How can I stop my own anger from escalating my child’s behaviour?
A Guide to Managing Parental Frustration
When parents feel frustrated, it can make a child react more strongly. This can create a cycle where both the parent and child become more upset with each other. Children, particularly those younger than 11, are very sensitive to non-verbal signals. When a parent loses control, a child might feel insecure and react with increased opposition or disobedience.
Parenting Perspective
Recognising the Signs and Taking a Pause
A parent can recognise signs of increasing anger, like tense shoulders, fast breathing, or a tight chest, and take a moment to calm down. For instance, taking a deep breath, stepping back to drink some water, or utilising a ‘pause card’ can help calm the situation.

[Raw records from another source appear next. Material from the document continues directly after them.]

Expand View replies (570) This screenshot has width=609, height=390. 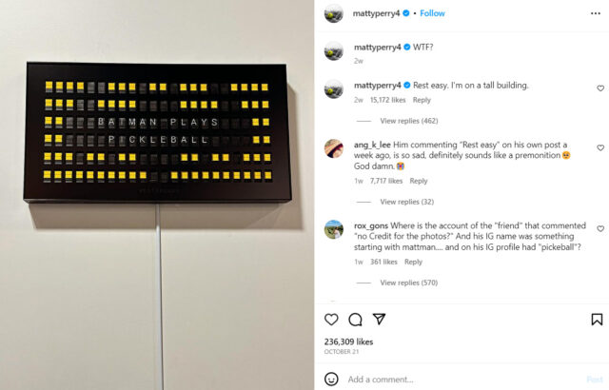tap(408, 283)
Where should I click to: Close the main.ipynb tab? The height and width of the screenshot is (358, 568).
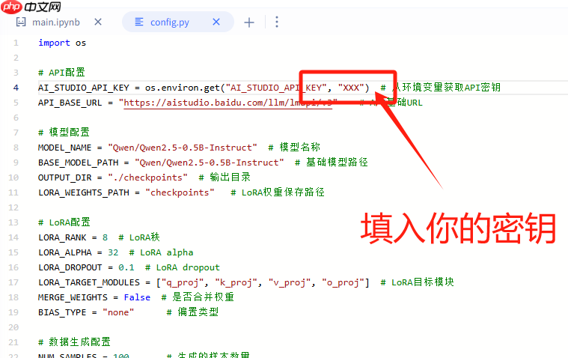coord(97,22)
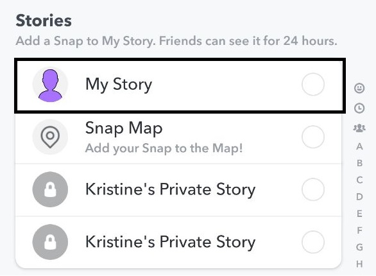
Task: Jump to Groups via the people icon
Action: [x=359, y=128]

Modelling Calm Communication
It is important to reflect your child’s emotions in clear terms: ‘I see that you are feeling upset, and I am attempting to communicate calmly so we can address this together.’ This organised method helps manage emotions and avoids feelings of shame.

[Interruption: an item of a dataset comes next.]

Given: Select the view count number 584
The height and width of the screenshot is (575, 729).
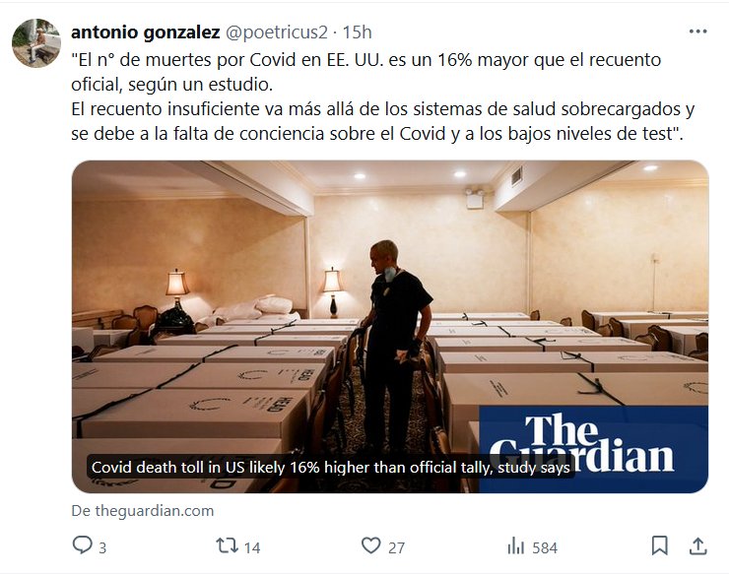Looking at the screenshot, I should (x=545, y=547).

Fostering Mutual Self-Control
With regular practice of this routine, the child develops healthy self-control, which leads to fewer outbursts and strengthens trust and stability in the relationship.
Spiritual Insight
The Command to Adopt Forgiveness
Allah Almighty instructs in Surah Al Aa’raaf (7) Verse 199:
‘(O Prophet Muhammad ﷺ) adopt a forgiving approach, and encourage (the doing of) positive (moral actions), and disregard those who are imbued in their ignorance. ‘
This guidance encourages composure over confrontation, especially in family environments.
The Prophetic Method for Anger
It is recorded in Sunan Abu Dawood, Hadith 4728 that the Holy Prophet Muhammad ﷺ advised:
‘When one of you becomes angry while standing, he should sit down. If the anger leaves him, well and good; otherwise he should lie down. ‘
This physical pause is a powerful tool. Parents may quietly recite: ‘Allahumma inni a’udhu bika min ghadabi nafsi’ (O Allah, I seek refuge from my own anger). This act of Taqwa-infused self-control helps parents guide with Rahmah and fosters a sense of safety for the whole family.